I have an object that provides a convenient interface to my specific data heirarchy, but testing the h5py.File(fname, 'r') independently yields the same results. I am iterating through a long list (~100 files at a time) and attempting to pull out specific pieces of information from the files. The problem I'm having is that I'm getting the same information out of several files! My loop looks something like:
files = glob(r'path\*.h5')
out_csv = csv.writer(open('output_file.csv', 'rb'))
for filename in files:
handle = hdf5.File(filename, 'r')
data = extract_data_from_handle(handle)
for row in data:
out_csv.writerow((filename, ) +row)
When I inspect the files using something like hdfview, I know the internals are different. However, the csv I get seems to indicate that all the files contain the same data. Has anyone seen this behavior before? Any suggestions where I could go to start debugging this issue?

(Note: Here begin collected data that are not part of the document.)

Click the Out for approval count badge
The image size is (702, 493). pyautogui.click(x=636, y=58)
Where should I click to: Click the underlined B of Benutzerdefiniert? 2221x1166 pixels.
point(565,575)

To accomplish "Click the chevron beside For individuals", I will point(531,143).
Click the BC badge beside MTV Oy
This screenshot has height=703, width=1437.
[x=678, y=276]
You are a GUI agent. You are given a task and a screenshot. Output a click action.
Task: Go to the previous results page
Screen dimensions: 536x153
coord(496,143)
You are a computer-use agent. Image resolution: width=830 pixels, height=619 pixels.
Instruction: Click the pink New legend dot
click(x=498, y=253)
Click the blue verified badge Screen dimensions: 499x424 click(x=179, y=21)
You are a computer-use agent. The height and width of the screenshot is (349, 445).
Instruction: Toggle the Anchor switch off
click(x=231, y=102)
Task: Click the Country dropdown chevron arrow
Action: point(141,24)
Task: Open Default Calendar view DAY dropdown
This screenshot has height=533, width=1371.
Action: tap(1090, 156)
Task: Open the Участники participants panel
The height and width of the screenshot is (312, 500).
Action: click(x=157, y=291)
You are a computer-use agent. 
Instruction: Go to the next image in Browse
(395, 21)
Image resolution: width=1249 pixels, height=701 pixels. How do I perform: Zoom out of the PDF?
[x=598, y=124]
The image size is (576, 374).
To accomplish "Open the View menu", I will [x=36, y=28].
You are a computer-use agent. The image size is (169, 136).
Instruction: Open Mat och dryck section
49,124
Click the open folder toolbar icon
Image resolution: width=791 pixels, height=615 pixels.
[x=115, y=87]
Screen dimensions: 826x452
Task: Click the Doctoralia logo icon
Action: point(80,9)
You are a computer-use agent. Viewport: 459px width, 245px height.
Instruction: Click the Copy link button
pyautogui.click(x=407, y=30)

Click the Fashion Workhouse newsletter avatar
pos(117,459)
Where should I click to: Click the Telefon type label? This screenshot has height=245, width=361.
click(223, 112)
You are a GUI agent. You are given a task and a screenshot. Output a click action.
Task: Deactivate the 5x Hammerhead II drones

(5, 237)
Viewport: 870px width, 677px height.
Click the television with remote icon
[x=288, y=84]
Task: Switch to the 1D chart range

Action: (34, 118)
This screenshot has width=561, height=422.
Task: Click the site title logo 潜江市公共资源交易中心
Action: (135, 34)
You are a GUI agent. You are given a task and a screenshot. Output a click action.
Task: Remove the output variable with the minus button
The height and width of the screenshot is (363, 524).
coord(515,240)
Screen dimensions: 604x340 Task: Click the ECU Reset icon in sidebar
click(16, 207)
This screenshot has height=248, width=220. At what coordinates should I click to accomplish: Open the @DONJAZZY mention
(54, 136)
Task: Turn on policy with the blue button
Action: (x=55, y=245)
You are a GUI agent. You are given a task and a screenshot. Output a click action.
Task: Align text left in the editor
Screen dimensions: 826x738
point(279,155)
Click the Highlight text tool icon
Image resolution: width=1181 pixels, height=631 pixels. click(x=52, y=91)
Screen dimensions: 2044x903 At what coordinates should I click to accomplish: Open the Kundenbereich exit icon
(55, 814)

I've concluded that this is a strange manifestation of Perplexing assignment behavior with h5py object as instance variable . I re-wrote my code so that each file is handled within a function call and the variable is not reused. Using this approach, I don't see the same strange behavior and it seems to work much better. For clarity, the solution looks more like:
files = glob(r'path\*.h5')
out_csv = csv.writer(open('output_file.csv', 'rb'))
def extract_data_from_filename(filename):
return extract_data_from_handle(hdf5.File(filename, 'r'))
for filename in files:
data = extract_data_from_filename(filename)
for row in data:
out_csv.writerow((filename, ) +row)